Veteran left-hander Bill Pulsipher, who is in the Orioles' camp this spring trying as a non-roster invitee competing for a bullpen job, also survived an ephedrine-related scare. Three years ago, Pulsipher, then 26, was in the New York Mets' spring training camp when his wife found him unconscious on the floor of their bathroom.

He was rushed to the hospital, where a tube was inserted in his throat to assist breathing, but was released the next day and resumed workouts four days later.

Today, Pulsipher said the circumstances of his case and Bechler's were very similar.

"It was the same-type deal," the Fairfax High School graduate said. "I was young. I hadn't eaten, and I was trying to lose weight with the fat-burners [stimulants]. The bottle said not to take more than four in a day, but you think if four is good, six must be better. I got dehydrated, didn't drink a lot of water, and I had a little episode."

Pulsipher acknowledged that he has taken ephedra products since his episode, but did not say whether he still uses them. "I'm not defending [ephedrine]. I'm not saying whether it should or shouldn't be banned," he said.

"I'm saying if you take it responsibly, I don't think you would have a problem.
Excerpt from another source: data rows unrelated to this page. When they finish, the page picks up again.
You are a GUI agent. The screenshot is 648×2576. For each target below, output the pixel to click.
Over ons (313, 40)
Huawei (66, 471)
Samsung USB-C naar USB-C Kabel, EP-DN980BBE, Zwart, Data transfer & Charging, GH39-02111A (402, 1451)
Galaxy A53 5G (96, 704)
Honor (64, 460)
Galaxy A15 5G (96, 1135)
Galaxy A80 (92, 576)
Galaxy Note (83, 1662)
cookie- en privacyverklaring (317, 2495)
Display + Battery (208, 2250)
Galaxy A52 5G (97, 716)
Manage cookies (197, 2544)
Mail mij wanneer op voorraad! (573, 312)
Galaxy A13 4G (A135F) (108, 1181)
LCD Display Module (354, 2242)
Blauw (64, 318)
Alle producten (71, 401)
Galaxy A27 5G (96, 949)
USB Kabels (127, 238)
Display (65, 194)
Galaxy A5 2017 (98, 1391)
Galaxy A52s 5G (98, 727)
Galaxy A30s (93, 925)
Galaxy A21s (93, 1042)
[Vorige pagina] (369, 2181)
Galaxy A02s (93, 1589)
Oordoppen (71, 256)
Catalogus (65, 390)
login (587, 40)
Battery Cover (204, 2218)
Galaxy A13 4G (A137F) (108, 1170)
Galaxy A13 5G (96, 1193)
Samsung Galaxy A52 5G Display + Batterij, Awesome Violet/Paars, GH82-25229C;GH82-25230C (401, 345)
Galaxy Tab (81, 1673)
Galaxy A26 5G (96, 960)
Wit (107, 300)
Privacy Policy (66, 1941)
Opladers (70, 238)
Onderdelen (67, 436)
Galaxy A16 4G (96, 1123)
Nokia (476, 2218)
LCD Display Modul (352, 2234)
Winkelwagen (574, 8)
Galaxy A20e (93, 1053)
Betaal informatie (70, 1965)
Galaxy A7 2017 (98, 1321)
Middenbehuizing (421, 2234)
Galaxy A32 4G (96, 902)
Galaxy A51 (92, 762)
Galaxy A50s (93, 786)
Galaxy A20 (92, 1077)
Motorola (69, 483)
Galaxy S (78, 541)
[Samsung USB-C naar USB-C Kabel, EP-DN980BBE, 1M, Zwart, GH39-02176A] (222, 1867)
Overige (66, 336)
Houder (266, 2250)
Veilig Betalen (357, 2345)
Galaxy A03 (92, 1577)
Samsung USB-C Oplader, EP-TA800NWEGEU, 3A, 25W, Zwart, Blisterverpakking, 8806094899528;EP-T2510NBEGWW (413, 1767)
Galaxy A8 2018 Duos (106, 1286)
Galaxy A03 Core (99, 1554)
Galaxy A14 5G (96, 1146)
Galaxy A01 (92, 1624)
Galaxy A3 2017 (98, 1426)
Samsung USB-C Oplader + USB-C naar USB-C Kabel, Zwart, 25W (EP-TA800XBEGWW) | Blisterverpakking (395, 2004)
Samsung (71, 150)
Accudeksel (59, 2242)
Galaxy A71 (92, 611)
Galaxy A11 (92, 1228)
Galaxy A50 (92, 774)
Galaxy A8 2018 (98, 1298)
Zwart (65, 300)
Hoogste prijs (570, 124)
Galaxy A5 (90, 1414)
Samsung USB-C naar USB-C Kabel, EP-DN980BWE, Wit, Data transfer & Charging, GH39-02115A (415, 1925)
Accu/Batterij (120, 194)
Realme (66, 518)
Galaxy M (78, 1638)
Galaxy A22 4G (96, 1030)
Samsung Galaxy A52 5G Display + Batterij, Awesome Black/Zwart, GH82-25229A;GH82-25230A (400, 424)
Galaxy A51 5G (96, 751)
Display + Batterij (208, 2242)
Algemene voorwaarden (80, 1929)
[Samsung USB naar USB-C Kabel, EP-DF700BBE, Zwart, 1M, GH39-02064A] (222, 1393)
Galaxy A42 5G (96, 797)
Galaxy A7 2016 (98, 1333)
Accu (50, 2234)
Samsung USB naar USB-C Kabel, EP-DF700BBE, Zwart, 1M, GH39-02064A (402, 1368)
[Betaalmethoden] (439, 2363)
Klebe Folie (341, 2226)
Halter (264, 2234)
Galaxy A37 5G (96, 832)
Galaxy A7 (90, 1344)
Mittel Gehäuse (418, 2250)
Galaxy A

But if baseball were to ban it, I wouldn't have a problem with that, either."

Orioles Notes: Bechler's uniform number, 51, was painted on a panel on the right field wall at Fort Lauderdale Stadium as a tribute. The Orioles will also wear a small patch with "51" on their right sleeves for the rest of spring training. . . .

Manager Mike Hargrove said the team will open the spring with second baseman Jerry Hairston as their leadoff hitter, with center fielder Gary Matthews Jr. most likely the next choice if Hairston falters. Hairston hit .291 with a .355 on-base percentage in the second half of last season.

Yankees pitcher David Wells told New York media that, as a member of the Orioles years ago, he nearly died while taking the stimulant ephedrine.